Doch war es noch lange nicht eingetragen. In das bekannteste Rekordebuch. Daraufhin musste mal wieder private Initiative her – und privates Geld. Ein gab einen Aufruf, man hatte erfahren, was der Verlag für den Eintrag will und fing an zu sammeln. Der Betrag kam zusammen. Und dann endlich stand es im Buch der Rekorde.

Bei dem, was der Moderator auf der Bühne „35 Jahre Mauerfall“ auf dem Potsdamer Platz verkündete (700 Musiker), kann es zu keiner Überprüfung mehr kommen. Höchstens zu einem Videobeweis. Das, was im Fußball wieder abgeschafft werden soll und in der Kriminalistik nur bei seltenen und immer genehmigten Ausnahmen verwendet wird, wird wohl bei einem Eintrag ins Buch der Rekorde kaum benutzt werden.

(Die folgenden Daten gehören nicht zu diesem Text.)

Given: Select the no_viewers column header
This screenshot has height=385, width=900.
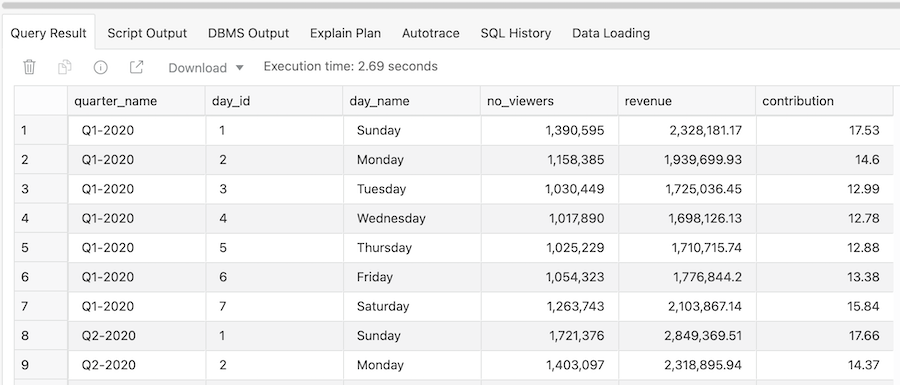Looking at the screenshot, I should pyautogui.click(x=549, y=101).
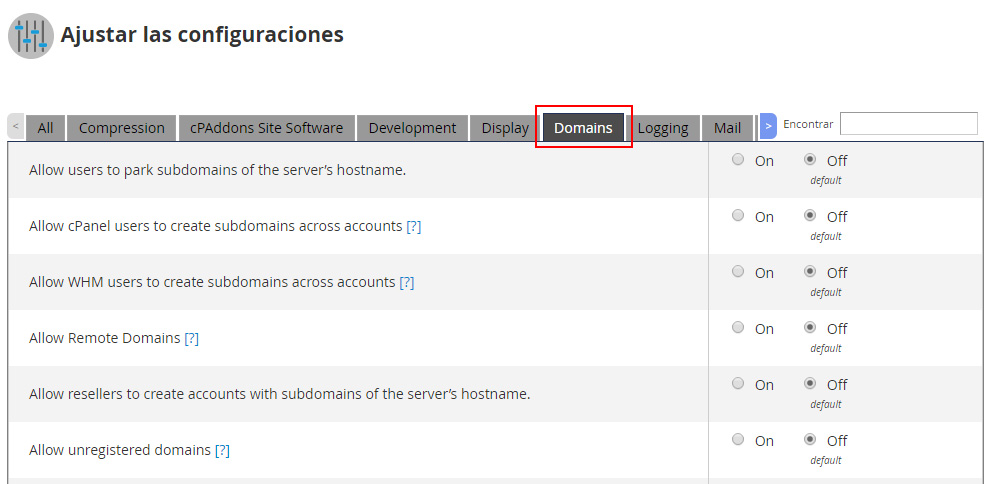Screen dimensions: 1001x484
Task: Open help for cPanel users subdomains setting
Action: click(x=413, y=226)
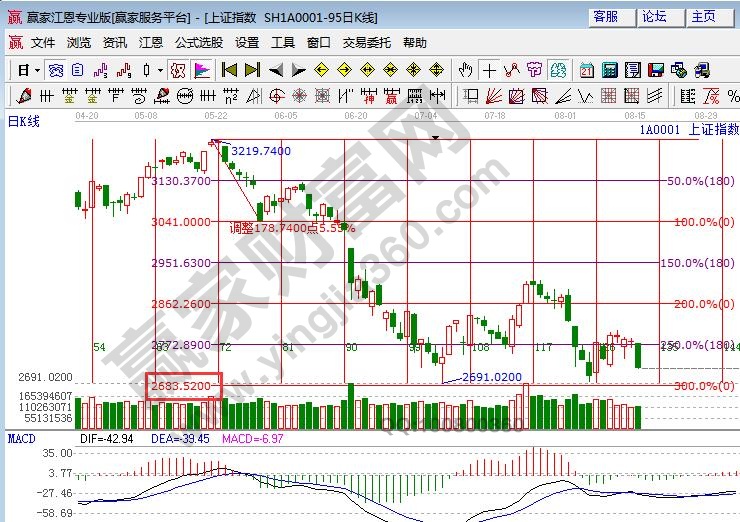Click the floppy disk save icon
The image size is (740, 522).
[656, 70]
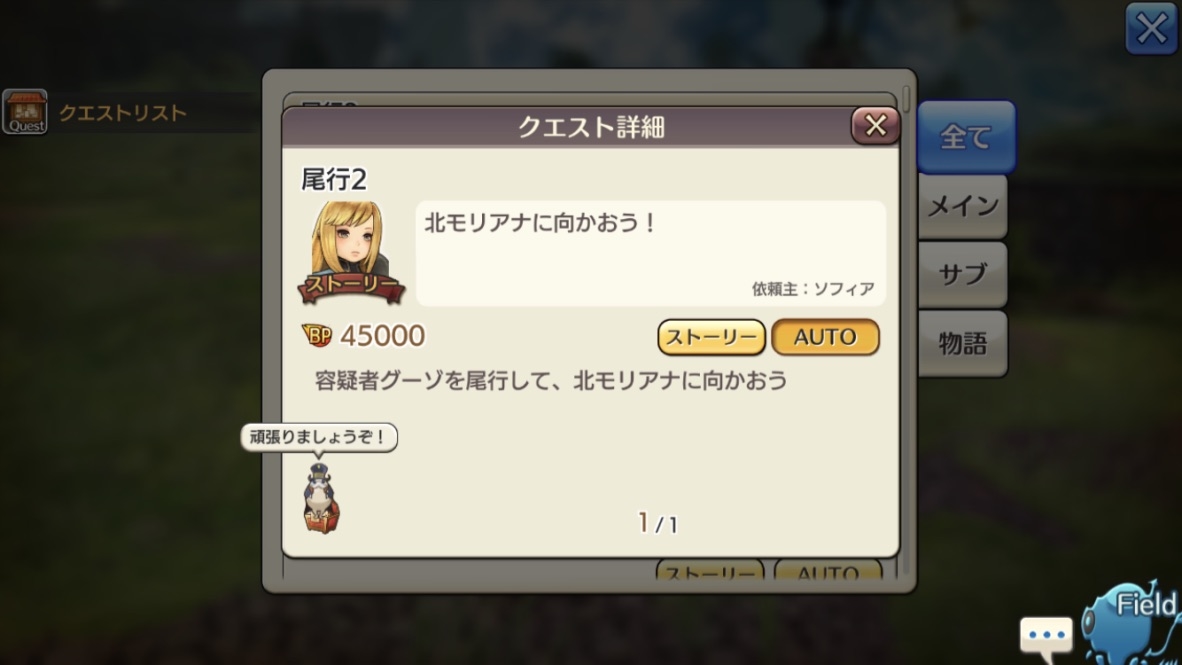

Man kann den Moderator auch schlecht Lügen strafen. Ihn der fake news überführen. Er wird durchkommen und alle haben sich gut gefühlt, bei diesem rekord(verdächtigen) Auftritt dabei zu sein.

Musik auf dem Mauerstreifen in übrigens nichts neues.

Waren Demonstrationen die Ursache?

Auch hatte man das Gefühl, endlich mal habe die Gerechtigkeit und die Menschlichkeit gesiegt, hätten Demonstrationen Sinn gehabt. Etwas erreicht. Dabei gibt es ja mehrere Bücher (u.a. „Das Komplott“), die belegen, dass die „Demos“ in Ost-Berlin, das nie Territorium der DDR war, nicht den Ausschlag gaben für den Mauerfall.

Niemand hat die Absicht, eine Mauer zu errichten.

Jedenfalls konnte man Musik hören – die größte Band der Welt – Filme gucken und Bilder angucken auf dem Bürgerfest 35 Jahre Mauerfall am 9. November am ehemaligen Mauerstreifen der am 13. August 1961 erbauten Berliner Mauer. Ulbricht hatte im Juni ’61 – John F. Kennedy (JFK) war Präsident in den USA – noch behauptet: „Niemand hat die Absicht, eine Mauer zu errichten“.